Background Sitting at the bedside may strengthen physician–patient communication and improve patient experience. Yet despite the potential benefits of sitting, hospital physicians, including resident physicians, may not regularly sit down while speaking with patients. Objective To examine the frequency of sitting by internal medicine residents (including first post-graduate year [PGY-1] and supervising [PGY-2/3] residents) during inpatient encounters and to assess the association between patient-reported sitting at the bedside and patients’ perceptions of other physician communication behaviors. We also assessed residents’ attitudes towards sitting. Design In-person survey of patients and email survey of internal medicine residents between August 2019 and January 2020. Participants Patients admitted to general medicine teaching services and internal medicine residents at The Johns Hopkins Hospital.

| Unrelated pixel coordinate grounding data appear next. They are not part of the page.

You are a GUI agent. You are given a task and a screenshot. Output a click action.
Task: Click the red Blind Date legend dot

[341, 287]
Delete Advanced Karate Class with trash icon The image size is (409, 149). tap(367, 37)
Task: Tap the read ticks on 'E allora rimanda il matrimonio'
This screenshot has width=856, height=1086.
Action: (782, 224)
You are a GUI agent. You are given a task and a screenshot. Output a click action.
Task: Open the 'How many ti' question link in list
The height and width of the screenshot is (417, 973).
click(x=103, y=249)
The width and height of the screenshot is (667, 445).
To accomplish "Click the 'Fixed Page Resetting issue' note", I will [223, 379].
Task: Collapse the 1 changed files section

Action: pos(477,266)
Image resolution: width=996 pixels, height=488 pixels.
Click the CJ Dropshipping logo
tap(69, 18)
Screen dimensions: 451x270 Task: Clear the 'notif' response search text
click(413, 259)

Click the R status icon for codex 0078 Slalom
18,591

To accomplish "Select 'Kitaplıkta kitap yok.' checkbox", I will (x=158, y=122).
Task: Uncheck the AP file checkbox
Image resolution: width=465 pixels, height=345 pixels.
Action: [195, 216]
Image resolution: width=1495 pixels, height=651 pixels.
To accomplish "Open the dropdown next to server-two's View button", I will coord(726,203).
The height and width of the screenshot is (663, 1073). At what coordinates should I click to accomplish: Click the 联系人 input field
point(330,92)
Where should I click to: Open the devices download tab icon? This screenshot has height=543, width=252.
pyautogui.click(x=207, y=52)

Main Measures Patient-reported frequency of sitting at the bedside, patients’ perceptions of other communication behaviors (e.g., checking for understanding); residents’ attitudes regarding sitting. Key Results Of 334 eligible patients, 256 (76%) completed a survey. Among these 256 respondents, 198 (77%) and 166 (65%) reported recognizing the PGY-1 and PGY-2/3 on their care team, respectively, for a total of 364 completed surveys. On most surveys (203/364, 56%), patients responded that residents “never” sat. Frequent sitting at the bedside (“every single time” or “most of the time,” together 48/364, 13%) was correlated with other positive behaviors, including spending enough time at the bedside, checking for understanding, and not seeming to be in a rush ( p < 0.01 for all). Of 151 residents, 77 (51%) completed the resident survey; 28 of the 77 (36%) reported sitting frequently. The most commonly cited barrier to sitting was that chairs were not available (38 respondents, 49%). Conclusions Patients perceived that residents sit infrequently. However, sitting was associated with other positive communication behaviors; this is compatible with the hypothesis that promoting sitting could improve overall patient perceptions of provider communication. Supplementary Information The online version contains supplementary material available at 10.1007/s11606-021-07231-4.